[Start of Attachment]
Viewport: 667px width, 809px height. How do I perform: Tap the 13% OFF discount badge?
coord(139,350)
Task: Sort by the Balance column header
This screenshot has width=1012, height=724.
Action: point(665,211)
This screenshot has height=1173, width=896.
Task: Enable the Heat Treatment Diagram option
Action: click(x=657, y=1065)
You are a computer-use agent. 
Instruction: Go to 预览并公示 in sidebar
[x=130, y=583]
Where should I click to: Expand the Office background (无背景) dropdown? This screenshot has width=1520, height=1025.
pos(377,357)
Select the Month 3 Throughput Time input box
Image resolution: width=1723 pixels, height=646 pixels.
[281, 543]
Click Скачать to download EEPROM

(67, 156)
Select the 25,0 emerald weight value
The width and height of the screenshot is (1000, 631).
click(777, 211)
[End of Attachment]
Write out, word for word, the line containing "Task: Sort by the Balance column header" and all the lines after it in the entries above, and nothing more.

• _SOLUTION_
Task: Sort by the Balance column header
This screenshot has width=1012, height=724.
Action: point(665,211)
This screenshot has height=1173, width=896.
Task: Enable the Heat Treatment Diagram option
Action: click(x=657, y=1065)
You are a computer-use agent. 
Instruction: Go to 预览并公示 in sidebar
[x=130, y=583]
Where should I click to: Expand the Office background (无背景) dropdown? This screenshot has width=1520, height=1025.
pos(377,357)
Select the Month 3 Throughput Time input box
Image resolution: width=1723 pixels, height=646 pixels.
[281, 543]
Click Скачать to download EEPROM

(67, 156)
Select the 25,0 emerald weight value
The width and height of the screenshot is (1000, 631).
click(777, 211)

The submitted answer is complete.